What to do:
a – Below, find the passage on CNA skills test grading. Return, word for word, the part that opens with the words containing "The CNA skills" and closes with "and providing privacy.".
b – Resume the passage below on CNA skills test grading, picking up after its final sentence.

Passage provided Block Start

The CNA skills test is graded on a pass/fail basis for each individual skill you perform, not on a percentage score. Every skill on the checklist has a set of steps you must demonstrate, and some of those steps are designated as “critical element steps.” Missing or incorrectly performing even one critical element step means you fail that skill, and failing any single skill means you fail the overall exam. There is no partial credit.
How Critical Element Steps Work
Each skill on the test has a checklist of steps, and a subset of those steps are marked as critical elements (typically shown in bold on study materials). These are the non-negotiable actions. If you skip a critical element step or perform it incorrectly, you automatically fail that skill. Common examples include washing your hands, identifying the patient, locking bed brakes before a transfer, and providing privacy.
But here’s the part many candidates miss: performing only the critical element steps correctly isn’t enough to pass, either. Each skill also has a minimum number of total steps you need to demonstrate correctly, sometimes called a “cut score.” So you need to hit every critical element and get enough of the remaining steps right. The exact cut score varies by skill, and testing providers don’t publish the specific numbers, but the takeaway is straightforward. You can’t just memorize the bold steps and ignore everything else.

Passage provided Block End
Dataset entries Block Start

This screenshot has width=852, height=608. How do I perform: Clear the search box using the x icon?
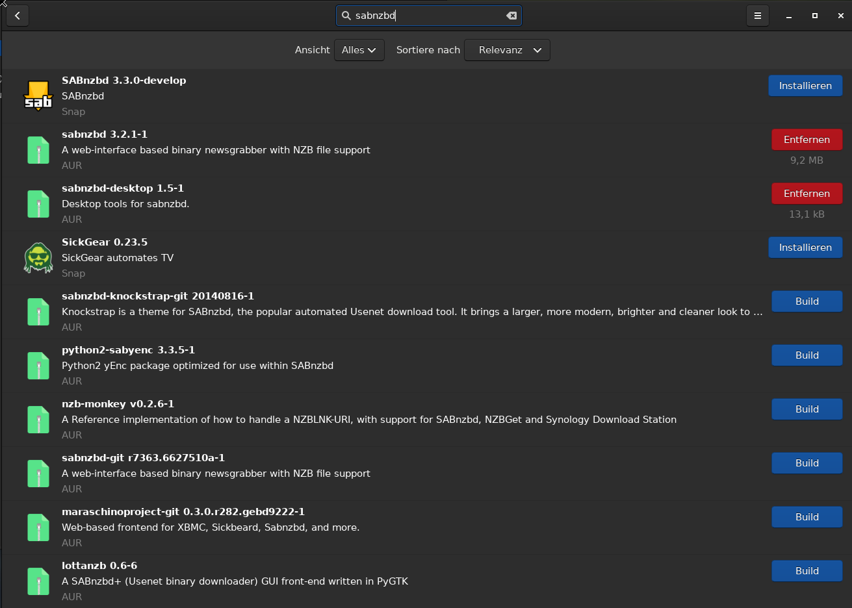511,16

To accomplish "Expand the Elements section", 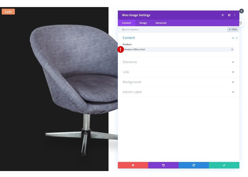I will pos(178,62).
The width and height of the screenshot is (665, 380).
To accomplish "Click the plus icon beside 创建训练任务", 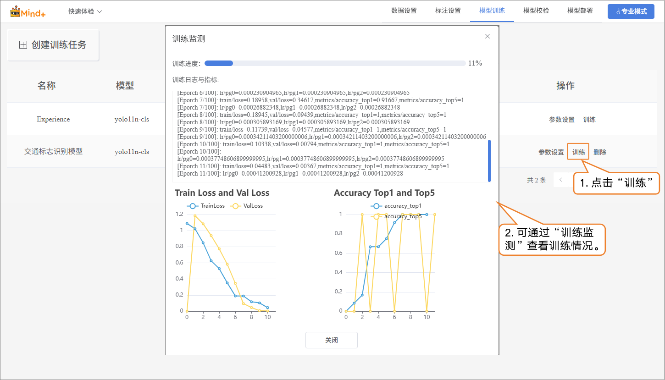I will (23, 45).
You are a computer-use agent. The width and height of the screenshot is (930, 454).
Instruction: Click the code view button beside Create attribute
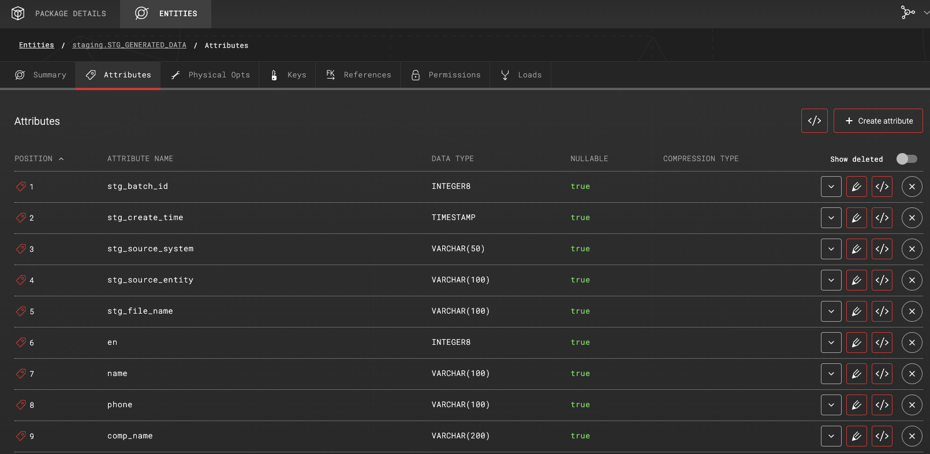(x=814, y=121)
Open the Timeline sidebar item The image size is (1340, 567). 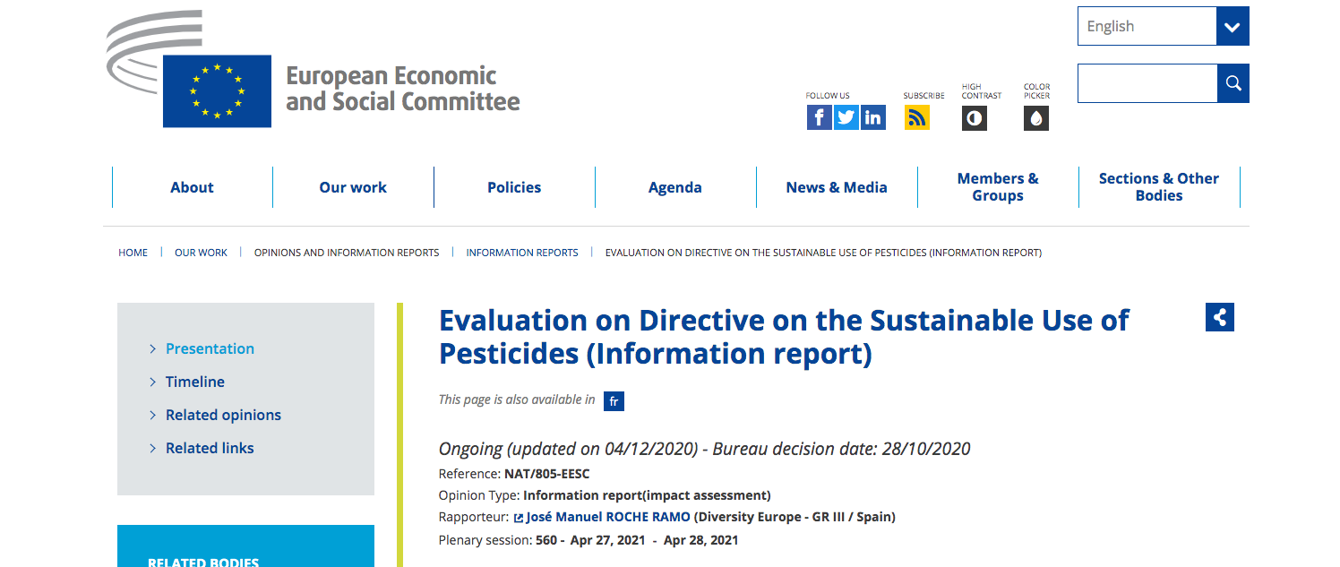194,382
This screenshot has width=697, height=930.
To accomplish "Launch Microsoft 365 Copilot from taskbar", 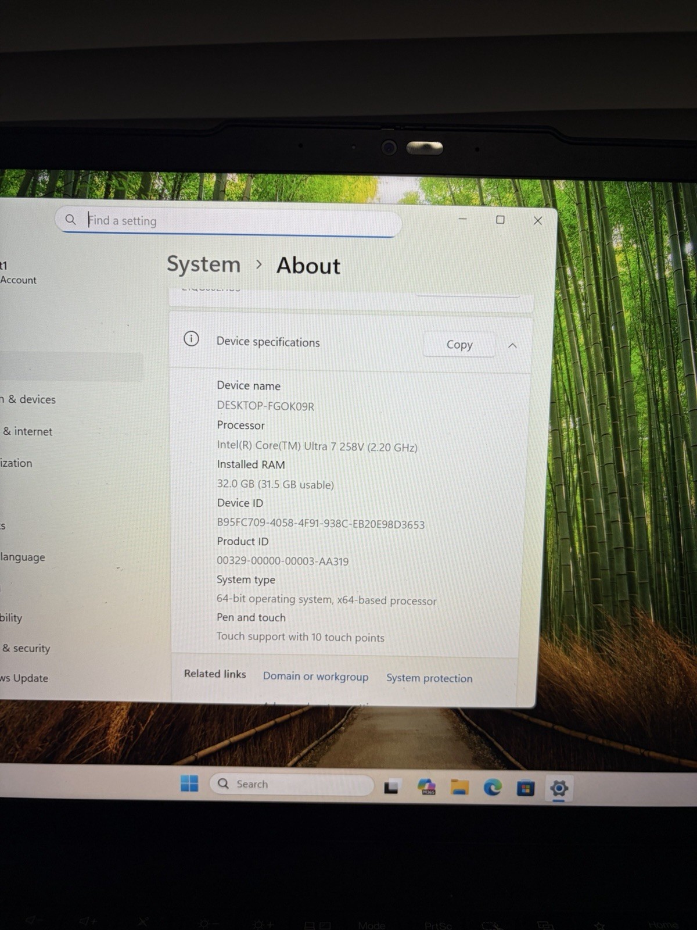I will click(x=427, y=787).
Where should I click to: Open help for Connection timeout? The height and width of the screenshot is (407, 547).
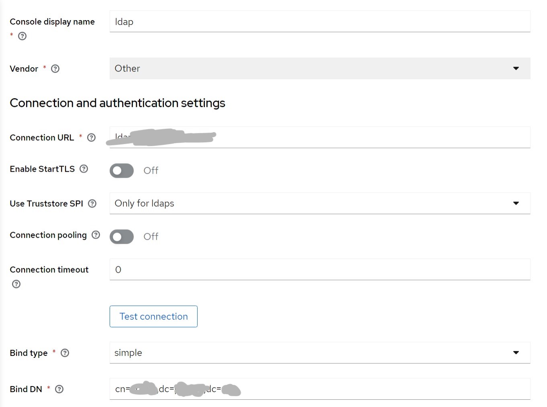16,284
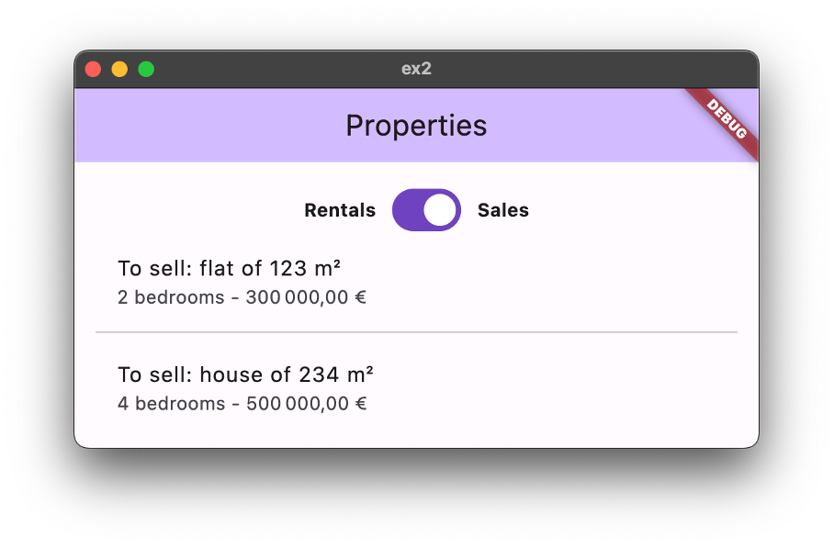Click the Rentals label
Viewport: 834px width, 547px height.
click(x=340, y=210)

Dataset entries Block End

Expected responses:
a –
The CNA skills test is graded on a pass/fail basis for each individual skill you perform, not on a percentage score. Every skill on the checklist has a set of steps you must demonstrate, and some of those steps are designated as “critical element steps.” Missing or incorrectly performing even one critical element step means you fail that skill, and failing any single skill means you fail the overall exam. There is no partial credit.
How Critical Element Steps Work
Each skill on the test has a checklist of steps, and a subset of those steps are marked as critical elements (typically shown in bold on study materials). These are the non-negotiable actions. If you skip a critical element step or perform it incorrectly, you automatically fail that skill. Common examples include washing your hands, identifying the patient, locking bed brakes before a transfer, and providing privacy.

b –
What Triggers an Automatic Failure
Safety violations carry the most weight. Any action (or omission) that would put a real patient at risk can result in an immediate failure for that skill. Forgetting to lock wheelchair brakes before transferring a patient, not lowering a bed after a procedure, or skipping hand hygiene are classic examples. These are almost always critical element steps.
There is one important exception: if you catch your own mistake and correct it before moving on, some evaluators will accept the correction. For instance, if you forget to lock a wheelchair’s brakes but notice and lock them before the patient sits down, you may still pass that step. However, this is not guaranteed. The evaluator has discretion, and self-corrections that happen too late in the sequence, like after the patient is already in a compromised position, won’t save you. The safest strategy is to practice each skill until the safety steps are automatic.
How Many Skills You’re Tested On
You won’t perform every skill on the master list during your exam. Most states test candidates on a random selection of skills, typically around five, drawn from the full list of roughly 25 possible skills. You find out which skills you’ll perform on the day of the test, not beforehand. This means you need to be comfortable with the entire list, since any combination could come up. Hand hygiene and indirect care tasks (like communication and patient rights) are evaluated throughout every skill, not tested as standalone items.
What the Evaluator Is Watching For
A nurse evaluator observes you in real time, checking off each step on a standardized checklist as you perform it. They will not coach you, remind you of missed steps, or give you any indication of how you’re doing during the test. Their job is to silently document what you do and don’t do.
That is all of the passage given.